Le second axe vise à agir sur la pratique des professionnels de santé, tout particulièrement les médecins, généralistes et gynécologues, les sages femmes, les pédiatres mais aussi, les pharmaciens et les infirmières scolaires. Des outils sont mis à leur disposition pour les aider à accompagner les femmes et les couples dans leur demande de contraception. C’est le cas des recommandations de pratique clinique intitulées « Stratégies de choix des méthodes contraceptives », des documents de l’INPES (Repères pour votre pratique) et de la création d’une rubrique spécifique sur le site Internet de la campagne.
L’amélioration de l’accès à la contraception, notamment pour les mineur(e)s dans les centres de planification ou d’éducation familiale entre dans le troisième axe de cette stratégie qui invite les professionnels de santé à prendre en compte la situation socio-économique de leurs patientes lors de la prescription d’une méthode contraceptive. Le dernier axe concerne l’amélioration des connaissances en matière d’utilisation des moyens contraceptifs. Une enquête a été menée par la DREES au printemps dernier. Les premiers résultats sont attendus à la fin du premier trimestre 2008. Ils devraient apporter des informations sur la situation contraceptive de femmes ayant recours à une interruption volontaire de grossesse. Enfin une seconde étude sera lancée prochainement6 dans 4 pays européens afin comparer les politiques menées en matière de contraception : Pays-Bas, Suède, Royaume-Uni et Espagne.
Un dispositif de communication pour tous les publics
La contraception s’impose souvent comme une évidence. Rarement questionnée et peu expliquée, elle ne devient sujet qui interpelle que lorsqu’il est « trop tard », qu’il y a eu oubli de pilule, rupture de préservatif, ou tout autre échec dans l’utilisation d’un moyen contraceptif. À partir de ce constat, comment initier une nouvelle « culture contraceptive » qui favorise une meilleure utilisation des différentes méthodes de contraception ? Comment contribuer ainsi à réduire le nombre de grossesses non désirées parmi les jeunes femmes de 20-30 ans, les adolescentes et les femmes en situation de vulnérabilité ?

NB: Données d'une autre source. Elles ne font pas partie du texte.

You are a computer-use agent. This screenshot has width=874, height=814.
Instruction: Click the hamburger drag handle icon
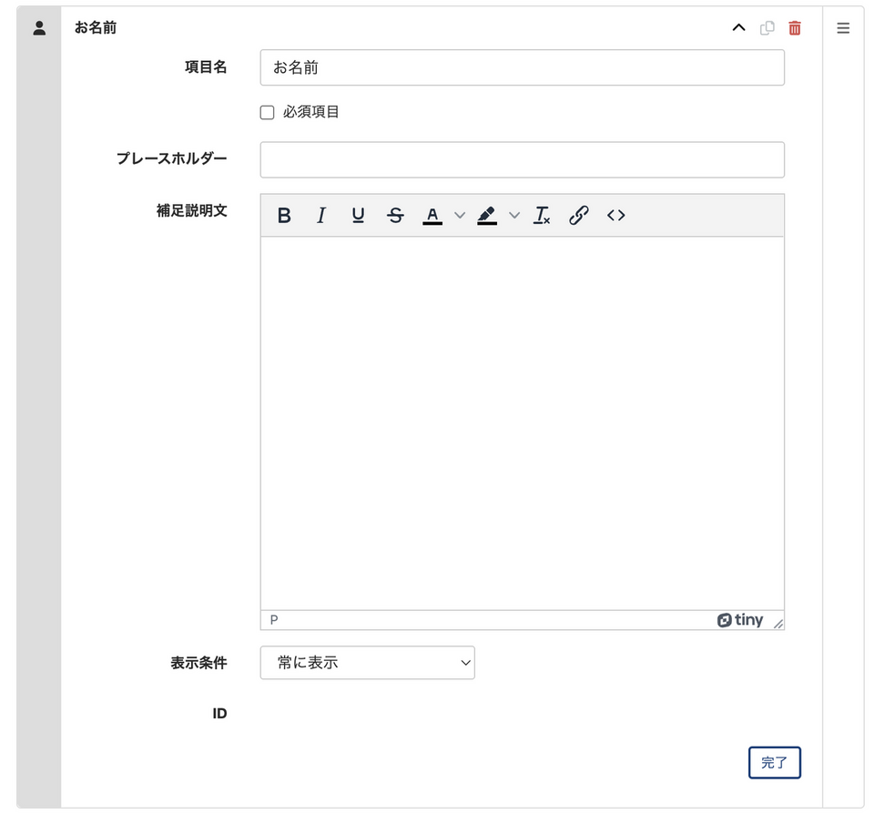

La campagne menée à la demande du Ministère de la Santé, de la Jeunesse et des Sports par l’Institut National de Prévention et d’Education pour la Santé (INPES) répondra à ces questions : tout d’abord en portant à la connaissance de tous l’existence d’une large palette de méthodes pour aider chaque femme et chaque couple à choisir celle qui lui convient le mieux, ensuite en entraînant différents publics, utilisateurs comme prescripteurs, dans une démarche de choix réfléchi.